TASK BRIEF:
Please repeat exactly the lines below from the one containing "Select the 未设置 tab" down to the one containing "Task: Open Deals dollar icon in sidebar", both included, and nothing else.

(Records excerpted from a collection)
********************

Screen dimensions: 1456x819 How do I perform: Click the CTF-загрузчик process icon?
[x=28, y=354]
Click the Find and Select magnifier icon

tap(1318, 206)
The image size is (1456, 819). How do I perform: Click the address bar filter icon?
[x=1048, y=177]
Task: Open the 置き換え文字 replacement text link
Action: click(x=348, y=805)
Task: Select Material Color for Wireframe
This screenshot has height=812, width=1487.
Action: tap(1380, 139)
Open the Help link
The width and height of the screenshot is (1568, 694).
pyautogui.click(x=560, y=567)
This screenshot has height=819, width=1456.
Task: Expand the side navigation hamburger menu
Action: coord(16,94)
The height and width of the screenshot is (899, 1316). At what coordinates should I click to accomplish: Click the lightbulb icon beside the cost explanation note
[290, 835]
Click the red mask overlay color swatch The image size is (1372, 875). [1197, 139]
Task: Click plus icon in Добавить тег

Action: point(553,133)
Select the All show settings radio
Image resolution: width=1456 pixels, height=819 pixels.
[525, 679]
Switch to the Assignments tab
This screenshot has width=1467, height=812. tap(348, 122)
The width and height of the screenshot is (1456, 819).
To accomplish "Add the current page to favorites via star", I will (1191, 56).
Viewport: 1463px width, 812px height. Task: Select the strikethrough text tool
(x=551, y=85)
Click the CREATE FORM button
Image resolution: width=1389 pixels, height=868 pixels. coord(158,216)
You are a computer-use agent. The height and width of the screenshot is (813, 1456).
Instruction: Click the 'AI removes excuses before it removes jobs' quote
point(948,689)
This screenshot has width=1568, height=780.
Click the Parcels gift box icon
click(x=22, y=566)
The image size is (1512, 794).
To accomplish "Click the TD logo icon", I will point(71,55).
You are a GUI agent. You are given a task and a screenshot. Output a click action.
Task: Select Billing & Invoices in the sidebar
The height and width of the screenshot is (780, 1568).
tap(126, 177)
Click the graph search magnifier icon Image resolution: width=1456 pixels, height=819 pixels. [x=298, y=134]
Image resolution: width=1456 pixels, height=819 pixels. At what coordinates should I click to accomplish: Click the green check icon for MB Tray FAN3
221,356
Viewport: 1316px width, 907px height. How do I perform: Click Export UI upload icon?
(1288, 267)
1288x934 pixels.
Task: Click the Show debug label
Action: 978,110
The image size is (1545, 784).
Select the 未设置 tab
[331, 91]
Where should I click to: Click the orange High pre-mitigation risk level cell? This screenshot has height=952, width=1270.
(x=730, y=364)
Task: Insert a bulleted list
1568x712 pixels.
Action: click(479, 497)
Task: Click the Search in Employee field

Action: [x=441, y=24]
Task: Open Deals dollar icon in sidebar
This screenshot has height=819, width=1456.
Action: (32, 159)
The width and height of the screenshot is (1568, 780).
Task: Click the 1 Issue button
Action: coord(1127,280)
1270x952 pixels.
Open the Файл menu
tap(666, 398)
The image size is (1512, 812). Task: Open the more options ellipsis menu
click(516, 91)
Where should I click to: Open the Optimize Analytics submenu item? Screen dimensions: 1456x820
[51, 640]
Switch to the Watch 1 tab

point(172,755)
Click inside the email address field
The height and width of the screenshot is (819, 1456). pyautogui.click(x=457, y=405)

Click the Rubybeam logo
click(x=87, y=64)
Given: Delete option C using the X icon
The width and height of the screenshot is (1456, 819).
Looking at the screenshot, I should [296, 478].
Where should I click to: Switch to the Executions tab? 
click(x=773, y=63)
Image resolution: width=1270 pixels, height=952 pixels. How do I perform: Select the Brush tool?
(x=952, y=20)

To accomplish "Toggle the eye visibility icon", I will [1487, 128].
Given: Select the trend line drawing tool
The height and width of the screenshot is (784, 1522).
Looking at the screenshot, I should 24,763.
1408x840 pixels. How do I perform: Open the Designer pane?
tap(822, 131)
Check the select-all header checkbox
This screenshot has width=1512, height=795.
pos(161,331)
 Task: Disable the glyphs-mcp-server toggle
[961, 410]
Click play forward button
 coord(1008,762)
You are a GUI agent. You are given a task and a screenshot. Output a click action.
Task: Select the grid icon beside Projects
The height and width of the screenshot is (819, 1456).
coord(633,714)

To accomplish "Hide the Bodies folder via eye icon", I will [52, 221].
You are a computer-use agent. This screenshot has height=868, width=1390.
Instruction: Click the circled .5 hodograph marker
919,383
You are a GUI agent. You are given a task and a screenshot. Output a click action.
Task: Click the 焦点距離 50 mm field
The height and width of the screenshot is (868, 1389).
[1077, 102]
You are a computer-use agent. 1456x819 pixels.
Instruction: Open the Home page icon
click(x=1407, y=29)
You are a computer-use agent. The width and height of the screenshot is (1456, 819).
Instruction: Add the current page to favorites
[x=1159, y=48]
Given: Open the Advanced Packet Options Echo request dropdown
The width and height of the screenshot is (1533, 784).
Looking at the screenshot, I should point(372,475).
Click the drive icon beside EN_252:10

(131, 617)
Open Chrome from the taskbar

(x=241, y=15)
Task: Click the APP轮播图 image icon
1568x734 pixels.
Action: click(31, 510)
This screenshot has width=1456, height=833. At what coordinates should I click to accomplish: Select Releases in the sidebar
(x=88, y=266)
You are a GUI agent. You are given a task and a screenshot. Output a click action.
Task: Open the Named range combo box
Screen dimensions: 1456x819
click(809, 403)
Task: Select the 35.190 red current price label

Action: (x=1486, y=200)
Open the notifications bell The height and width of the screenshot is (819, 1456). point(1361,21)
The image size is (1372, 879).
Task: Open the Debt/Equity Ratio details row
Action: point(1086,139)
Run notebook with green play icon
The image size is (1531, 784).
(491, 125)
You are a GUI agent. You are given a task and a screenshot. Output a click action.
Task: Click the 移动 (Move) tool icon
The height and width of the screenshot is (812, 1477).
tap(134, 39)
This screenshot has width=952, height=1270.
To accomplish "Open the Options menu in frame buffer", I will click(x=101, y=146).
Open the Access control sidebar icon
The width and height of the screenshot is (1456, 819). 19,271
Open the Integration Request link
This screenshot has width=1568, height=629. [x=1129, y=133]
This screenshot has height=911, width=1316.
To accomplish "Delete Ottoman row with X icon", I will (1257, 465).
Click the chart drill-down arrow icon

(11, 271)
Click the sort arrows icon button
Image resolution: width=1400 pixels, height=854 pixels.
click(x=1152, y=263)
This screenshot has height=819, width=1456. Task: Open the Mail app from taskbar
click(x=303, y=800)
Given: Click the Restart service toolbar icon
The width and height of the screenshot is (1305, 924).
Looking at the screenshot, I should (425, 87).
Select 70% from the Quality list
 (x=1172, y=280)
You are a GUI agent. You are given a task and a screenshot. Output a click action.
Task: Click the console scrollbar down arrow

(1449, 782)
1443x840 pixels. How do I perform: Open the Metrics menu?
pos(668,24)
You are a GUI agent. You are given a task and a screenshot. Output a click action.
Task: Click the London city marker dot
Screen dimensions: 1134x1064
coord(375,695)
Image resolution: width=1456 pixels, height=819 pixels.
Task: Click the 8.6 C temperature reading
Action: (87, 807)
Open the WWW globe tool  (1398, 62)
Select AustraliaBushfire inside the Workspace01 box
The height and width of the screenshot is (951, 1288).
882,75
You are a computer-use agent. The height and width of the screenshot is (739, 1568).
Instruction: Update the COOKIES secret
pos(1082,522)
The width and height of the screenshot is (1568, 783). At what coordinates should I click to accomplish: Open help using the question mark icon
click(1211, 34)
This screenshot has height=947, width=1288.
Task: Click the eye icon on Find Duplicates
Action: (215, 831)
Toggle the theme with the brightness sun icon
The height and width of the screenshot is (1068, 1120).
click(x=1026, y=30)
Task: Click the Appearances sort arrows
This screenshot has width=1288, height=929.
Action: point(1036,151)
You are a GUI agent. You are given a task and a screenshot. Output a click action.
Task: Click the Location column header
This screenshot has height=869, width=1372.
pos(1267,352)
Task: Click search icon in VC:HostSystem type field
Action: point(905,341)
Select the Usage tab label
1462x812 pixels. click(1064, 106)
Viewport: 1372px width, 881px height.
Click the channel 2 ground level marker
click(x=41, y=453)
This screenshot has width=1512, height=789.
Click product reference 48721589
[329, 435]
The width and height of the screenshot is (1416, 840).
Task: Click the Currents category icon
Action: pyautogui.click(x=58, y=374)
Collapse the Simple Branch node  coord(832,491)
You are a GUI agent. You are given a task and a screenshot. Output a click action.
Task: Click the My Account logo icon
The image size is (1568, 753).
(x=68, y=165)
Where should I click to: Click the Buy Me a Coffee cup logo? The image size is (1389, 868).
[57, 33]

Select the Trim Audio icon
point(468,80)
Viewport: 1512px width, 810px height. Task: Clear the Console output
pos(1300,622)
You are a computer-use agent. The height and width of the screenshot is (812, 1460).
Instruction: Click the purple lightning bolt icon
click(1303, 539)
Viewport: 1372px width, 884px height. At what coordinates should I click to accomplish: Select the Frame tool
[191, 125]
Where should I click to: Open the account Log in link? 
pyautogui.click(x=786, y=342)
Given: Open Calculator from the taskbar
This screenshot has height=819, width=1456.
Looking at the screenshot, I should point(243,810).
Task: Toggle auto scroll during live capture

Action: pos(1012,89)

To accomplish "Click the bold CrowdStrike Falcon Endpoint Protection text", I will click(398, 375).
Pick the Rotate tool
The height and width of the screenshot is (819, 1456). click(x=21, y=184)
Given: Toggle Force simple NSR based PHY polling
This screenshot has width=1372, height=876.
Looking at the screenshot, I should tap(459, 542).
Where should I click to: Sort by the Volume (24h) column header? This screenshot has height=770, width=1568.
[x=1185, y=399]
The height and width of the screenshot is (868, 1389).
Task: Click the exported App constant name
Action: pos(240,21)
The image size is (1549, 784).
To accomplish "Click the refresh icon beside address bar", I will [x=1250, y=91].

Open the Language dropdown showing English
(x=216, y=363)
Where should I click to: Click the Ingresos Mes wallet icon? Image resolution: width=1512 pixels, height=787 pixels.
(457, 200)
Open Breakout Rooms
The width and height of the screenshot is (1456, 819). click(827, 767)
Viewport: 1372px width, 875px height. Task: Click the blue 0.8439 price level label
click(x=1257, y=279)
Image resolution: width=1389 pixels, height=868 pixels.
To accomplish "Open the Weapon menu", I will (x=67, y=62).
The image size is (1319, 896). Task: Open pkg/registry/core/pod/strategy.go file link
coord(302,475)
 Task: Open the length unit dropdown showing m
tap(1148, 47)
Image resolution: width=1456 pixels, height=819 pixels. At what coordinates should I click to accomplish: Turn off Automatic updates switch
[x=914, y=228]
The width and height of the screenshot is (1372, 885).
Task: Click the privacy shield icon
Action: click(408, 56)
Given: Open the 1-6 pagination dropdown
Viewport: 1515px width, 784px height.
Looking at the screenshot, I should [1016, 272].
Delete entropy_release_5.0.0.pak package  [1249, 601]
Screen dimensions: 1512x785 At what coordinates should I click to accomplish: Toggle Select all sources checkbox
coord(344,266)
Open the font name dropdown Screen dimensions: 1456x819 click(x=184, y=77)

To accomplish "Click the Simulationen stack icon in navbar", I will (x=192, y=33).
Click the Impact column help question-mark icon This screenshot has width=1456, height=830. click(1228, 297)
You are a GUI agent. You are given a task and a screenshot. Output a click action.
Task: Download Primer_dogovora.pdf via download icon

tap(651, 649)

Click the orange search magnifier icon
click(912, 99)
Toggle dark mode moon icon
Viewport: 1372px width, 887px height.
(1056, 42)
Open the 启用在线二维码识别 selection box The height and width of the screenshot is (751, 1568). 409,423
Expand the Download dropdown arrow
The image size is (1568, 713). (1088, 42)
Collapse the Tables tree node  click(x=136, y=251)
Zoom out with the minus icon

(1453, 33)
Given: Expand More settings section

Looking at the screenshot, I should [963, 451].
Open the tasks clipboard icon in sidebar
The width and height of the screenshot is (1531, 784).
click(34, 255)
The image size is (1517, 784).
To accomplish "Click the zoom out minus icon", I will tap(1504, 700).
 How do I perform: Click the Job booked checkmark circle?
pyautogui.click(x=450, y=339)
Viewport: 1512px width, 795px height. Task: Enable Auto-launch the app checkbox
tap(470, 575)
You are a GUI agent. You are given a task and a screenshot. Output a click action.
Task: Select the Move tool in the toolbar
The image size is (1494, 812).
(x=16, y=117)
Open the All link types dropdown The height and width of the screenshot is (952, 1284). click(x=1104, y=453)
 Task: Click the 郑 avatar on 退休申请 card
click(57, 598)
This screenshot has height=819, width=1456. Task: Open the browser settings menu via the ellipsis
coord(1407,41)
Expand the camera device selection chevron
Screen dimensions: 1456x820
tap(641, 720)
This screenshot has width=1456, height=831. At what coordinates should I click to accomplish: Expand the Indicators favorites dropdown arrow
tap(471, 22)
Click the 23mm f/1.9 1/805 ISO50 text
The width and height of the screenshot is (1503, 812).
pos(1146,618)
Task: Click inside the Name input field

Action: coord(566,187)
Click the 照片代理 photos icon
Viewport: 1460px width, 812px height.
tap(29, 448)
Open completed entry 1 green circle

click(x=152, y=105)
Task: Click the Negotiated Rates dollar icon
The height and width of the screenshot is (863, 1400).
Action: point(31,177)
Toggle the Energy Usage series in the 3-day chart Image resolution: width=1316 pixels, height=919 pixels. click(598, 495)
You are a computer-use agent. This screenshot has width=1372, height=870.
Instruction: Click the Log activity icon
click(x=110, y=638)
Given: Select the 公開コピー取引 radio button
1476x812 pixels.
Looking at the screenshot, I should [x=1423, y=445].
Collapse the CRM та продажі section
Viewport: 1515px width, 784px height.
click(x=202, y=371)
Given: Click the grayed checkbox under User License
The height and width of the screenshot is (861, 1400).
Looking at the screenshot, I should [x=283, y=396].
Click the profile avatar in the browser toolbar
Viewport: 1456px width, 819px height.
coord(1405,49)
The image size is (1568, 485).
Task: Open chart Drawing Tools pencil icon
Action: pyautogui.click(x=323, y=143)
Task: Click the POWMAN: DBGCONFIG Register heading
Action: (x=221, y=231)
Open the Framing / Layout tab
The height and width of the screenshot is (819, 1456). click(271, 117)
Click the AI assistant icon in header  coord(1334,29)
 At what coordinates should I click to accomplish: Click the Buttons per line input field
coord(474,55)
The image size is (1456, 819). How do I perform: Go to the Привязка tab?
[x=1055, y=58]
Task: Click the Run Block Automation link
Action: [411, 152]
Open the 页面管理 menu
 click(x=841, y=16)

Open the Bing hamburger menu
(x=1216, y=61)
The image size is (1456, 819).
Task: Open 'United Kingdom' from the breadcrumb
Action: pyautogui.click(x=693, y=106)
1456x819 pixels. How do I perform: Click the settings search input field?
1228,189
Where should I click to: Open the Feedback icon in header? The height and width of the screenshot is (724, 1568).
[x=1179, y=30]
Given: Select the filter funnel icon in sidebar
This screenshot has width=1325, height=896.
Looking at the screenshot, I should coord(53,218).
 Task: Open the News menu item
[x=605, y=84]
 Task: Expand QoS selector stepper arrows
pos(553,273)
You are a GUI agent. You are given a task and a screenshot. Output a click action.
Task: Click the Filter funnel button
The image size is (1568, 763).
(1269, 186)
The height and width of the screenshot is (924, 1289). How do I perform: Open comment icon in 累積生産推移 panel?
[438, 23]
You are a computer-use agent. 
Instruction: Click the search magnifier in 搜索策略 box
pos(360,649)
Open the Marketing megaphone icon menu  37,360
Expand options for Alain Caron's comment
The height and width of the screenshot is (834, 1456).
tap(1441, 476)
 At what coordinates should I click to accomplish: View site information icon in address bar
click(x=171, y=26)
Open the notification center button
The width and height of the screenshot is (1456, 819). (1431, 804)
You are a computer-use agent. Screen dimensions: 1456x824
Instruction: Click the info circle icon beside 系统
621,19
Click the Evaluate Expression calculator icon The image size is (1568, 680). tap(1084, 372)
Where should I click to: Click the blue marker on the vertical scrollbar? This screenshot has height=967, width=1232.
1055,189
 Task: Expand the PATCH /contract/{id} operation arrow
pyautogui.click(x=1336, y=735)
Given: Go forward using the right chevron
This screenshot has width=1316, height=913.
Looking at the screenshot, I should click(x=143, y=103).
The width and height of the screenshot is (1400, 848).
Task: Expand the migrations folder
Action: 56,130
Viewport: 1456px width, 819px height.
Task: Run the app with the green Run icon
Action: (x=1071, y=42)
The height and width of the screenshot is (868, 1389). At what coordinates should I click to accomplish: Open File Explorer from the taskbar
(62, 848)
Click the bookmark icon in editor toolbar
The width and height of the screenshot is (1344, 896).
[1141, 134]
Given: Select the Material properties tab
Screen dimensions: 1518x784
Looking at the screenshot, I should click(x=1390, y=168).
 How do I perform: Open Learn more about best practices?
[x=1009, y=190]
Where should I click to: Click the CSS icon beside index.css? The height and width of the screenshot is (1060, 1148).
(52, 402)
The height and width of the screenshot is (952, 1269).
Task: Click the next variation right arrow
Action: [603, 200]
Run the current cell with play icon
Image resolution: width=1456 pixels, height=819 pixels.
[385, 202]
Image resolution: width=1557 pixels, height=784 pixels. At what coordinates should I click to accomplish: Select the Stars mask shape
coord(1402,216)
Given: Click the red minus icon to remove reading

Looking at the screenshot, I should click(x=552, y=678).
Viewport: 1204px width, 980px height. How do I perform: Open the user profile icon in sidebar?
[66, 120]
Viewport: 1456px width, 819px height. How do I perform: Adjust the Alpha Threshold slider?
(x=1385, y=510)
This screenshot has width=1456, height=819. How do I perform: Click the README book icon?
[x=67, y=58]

********************

EXPECTED ANSWER:
Select the 未设置 tab
[331, 91]
Where should I click to: Click the orange High pre-mitigation risk level cell? This screenshot has height=952, width=1270.
(x=730, y=364)
Task: Insert a bulleted list
1568x712 pixels.
Action: click(479, 497)
Task: Click the Search in Employee field

Action: [x=441, y=24]
Task: Open Deals dollar icon in sidebar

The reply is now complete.